THE NIBBLE BLOG: Products, Recipes & Trends In Specialty Foods


Also visit our main website, TheNibble.com.





TIP OF THE DAY: Fruit Gazpacho, Chilled Summer Fruit Soup

Strawberry Soup Gazpacho
[1] Chilled strawberry soup with a drizzle of vanilla yogurt. Here’s the five-minute recipe from Carlsbad Cravings.

Pineapple Gazpacho
[2] Pineapple gazpacho. Here’s the recipe from Urban Accents.

Honeydew Gazpacho
[3] Honeydew-cucumber gazpacho with fresh herbs and green chiles. The recipe is in the article (courtesy Rio Luna).

Rio Luna Chiles
[4] Rio Luna premium canned chiles (courtesy Rio Luna).

  A specialty of Spain and Portugal, gazpacho is a cold raw vegetable peasant soup originating in Andalusia, the southernmost region of Spain. Originally made from old bread, olive oil and garlic, the recipe was in use when the Romans conquered the Iberian Peninsula (218-19 B.C.E.).

* * * * * * * * *

THE TASK: Reproduce everything in the gazpacho blog post from "Honeydew Gazpacho" down to "chiles (courtesy Rio Luna).".

[Item position entries]
* * * * * * * * *

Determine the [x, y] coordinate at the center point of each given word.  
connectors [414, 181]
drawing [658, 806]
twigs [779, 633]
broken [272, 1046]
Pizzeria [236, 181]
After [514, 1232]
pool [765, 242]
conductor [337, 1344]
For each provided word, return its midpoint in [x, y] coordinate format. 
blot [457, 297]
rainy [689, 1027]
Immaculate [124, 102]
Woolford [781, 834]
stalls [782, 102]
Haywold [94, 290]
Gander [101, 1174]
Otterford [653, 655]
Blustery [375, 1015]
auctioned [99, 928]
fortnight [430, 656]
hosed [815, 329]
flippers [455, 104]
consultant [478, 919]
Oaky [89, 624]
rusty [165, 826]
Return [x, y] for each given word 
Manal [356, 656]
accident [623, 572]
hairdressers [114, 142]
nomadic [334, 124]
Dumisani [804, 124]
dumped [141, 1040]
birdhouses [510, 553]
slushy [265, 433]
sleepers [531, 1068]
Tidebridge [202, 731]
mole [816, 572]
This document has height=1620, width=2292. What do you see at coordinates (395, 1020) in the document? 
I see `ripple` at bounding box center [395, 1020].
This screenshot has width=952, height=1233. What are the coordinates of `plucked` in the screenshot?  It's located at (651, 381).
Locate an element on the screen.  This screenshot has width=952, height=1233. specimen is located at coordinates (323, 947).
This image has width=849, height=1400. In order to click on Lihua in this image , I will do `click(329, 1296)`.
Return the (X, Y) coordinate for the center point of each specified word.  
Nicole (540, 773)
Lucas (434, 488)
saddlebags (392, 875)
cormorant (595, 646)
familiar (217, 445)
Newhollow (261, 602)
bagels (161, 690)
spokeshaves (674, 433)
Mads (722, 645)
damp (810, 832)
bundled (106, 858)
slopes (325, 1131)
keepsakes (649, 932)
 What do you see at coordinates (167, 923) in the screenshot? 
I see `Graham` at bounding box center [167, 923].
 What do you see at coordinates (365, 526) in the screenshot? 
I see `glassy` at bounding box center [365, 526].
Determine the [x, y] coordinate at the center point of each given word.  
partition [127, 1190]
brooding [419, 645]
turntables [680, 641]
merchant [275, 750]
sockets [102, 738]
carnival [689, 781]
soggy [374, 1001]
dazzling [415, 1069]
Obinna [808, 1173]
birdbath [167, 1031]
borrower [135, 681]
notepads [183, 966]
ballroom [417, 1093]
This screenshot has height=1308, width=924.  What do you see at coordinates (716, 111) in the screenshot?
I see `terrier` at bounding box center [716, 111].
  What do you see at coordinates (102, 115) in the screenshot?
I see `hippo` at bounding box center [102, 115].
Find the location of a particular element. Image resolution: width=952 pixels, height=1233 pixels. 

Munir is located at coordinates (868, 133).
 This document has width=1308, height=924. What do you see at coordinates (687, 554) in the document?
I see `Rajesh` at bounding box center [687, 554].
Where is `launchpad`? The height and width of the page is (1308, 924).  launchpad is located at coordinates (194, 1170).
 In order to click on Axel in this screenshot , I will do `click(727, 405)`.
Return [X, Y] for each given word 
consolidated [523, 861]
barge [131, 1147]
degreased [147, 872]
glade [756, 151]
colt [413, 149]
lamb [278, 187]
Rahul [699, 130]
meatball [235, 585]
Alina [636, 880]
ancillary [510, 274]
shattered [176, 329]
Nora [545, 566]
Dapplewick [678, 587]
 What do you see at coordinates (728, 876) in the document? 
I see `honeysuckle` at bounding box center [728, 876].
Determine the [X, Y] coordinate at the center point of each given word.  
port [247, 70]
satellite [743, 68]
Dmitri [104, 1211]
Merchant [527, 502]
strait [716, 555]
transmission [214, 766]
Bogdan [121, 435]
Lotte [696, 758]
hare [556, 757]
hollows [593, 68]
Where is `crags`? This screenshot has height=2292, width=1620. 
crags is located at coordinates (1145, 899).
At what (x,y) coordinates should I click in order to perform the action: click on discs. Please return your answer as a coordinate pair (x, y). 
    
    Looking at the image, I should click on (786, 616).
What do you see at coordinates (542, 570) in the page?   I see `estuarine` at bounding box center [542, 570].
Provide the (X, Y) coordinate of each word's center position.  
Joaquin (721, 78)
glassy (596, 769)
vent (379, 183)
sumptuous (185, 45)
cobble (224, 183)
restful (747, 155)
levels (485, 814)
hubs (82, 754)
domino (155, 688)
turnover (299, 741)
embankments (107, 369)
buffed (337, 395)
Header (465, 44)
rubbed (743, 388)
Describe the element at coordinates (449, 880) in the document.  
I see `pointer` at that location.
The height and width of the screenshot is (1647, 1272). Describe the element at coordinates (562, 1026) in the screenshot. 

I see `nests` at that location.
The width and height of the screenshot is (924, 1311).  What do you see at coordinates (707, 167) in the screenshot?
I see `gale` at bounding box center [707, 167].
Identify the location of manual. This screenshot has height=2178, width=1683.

* * * * * * * * *

EXPECTED ANSWER:
Honeydew Gazpacho
[3] Honeydew-cucumber gazpacho with fresh herbs and green chiles. The recipe is in the article (courtesy Rio Luna).

Rio Luna Chiles
[4] Rio Luna premium canned chiles (courtesy Rio Luna).